» **Task requirements**: Render every line of the data exactly as written, and leave out the pictures.

[Dataset entries]
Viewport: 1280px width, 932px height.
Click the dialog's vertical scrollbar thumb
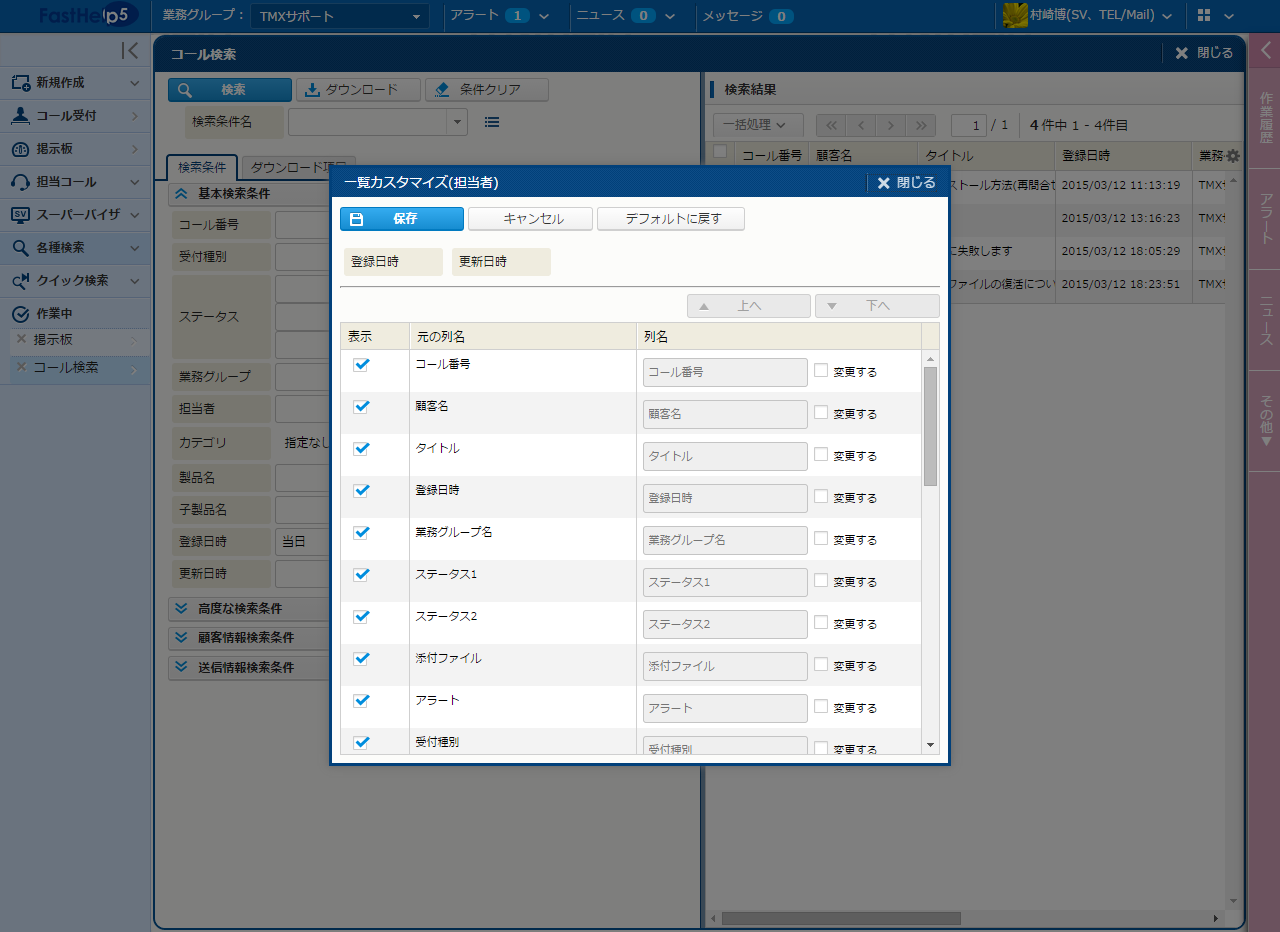tap(930, 425)
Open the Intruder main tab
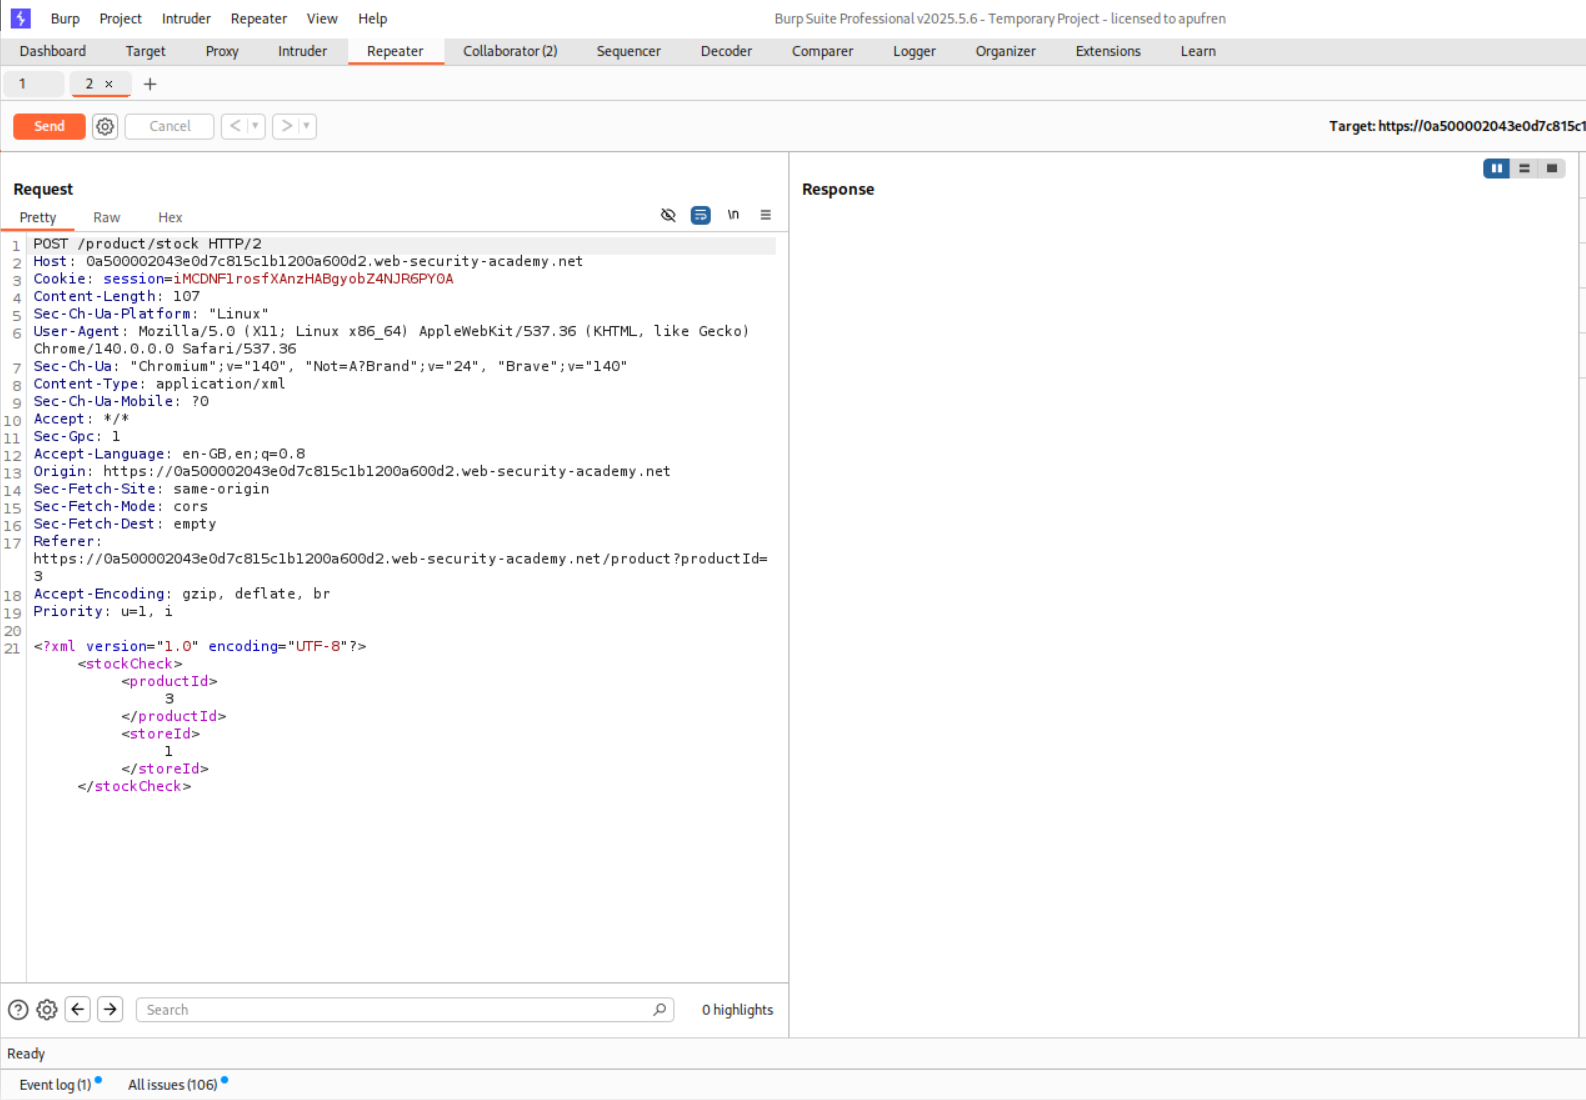1586x1100 pixels. tap(302, 51)
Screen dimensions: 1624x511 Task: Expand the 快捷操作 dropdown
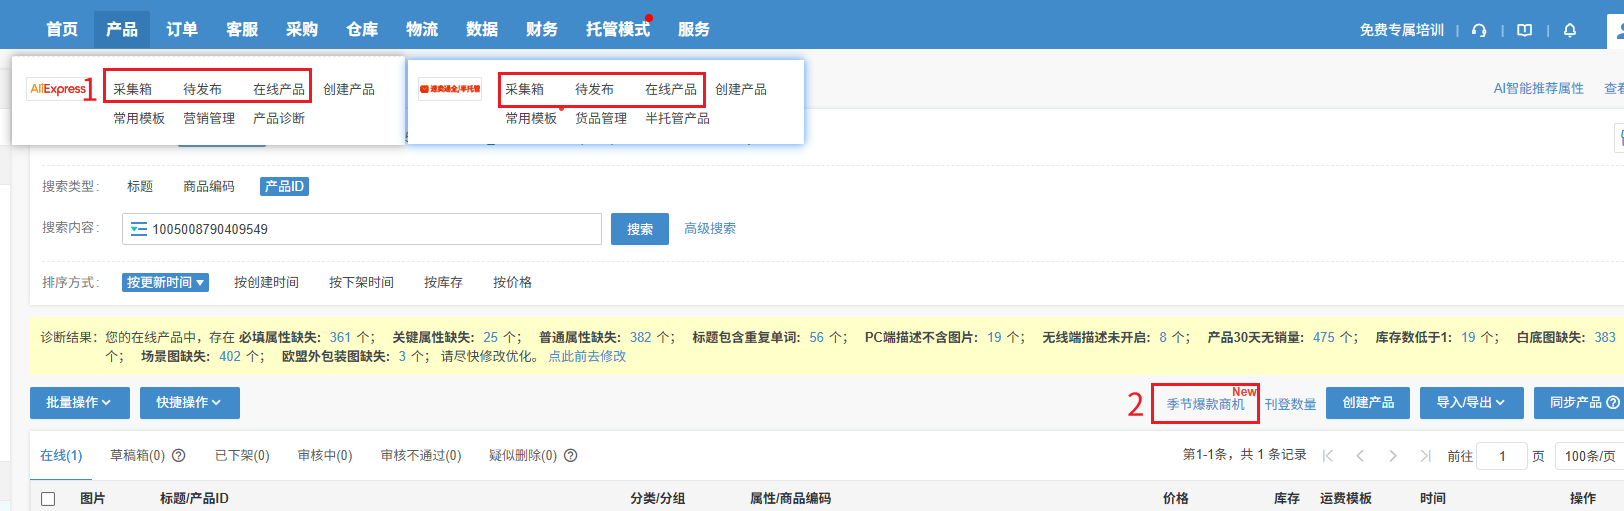coord(189,403)
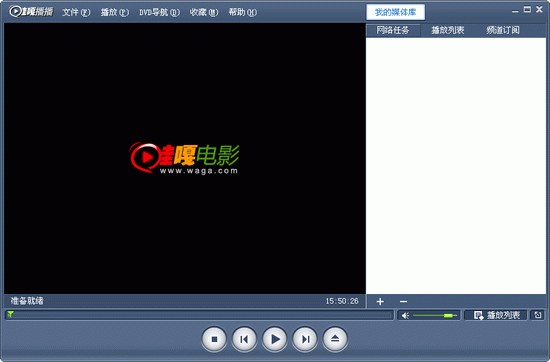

» **Response box**:
Viewport: 1280px width, 932px height.
Click the dialog's vertical scrollbar thumb
tap(930, 425)
Open the Intruder main tab
1586x1100 pixels. tap(302, 51)
Screen dimensions: 1624x511 Task: Expand the 快捷操作 dropdown
coord(189,403)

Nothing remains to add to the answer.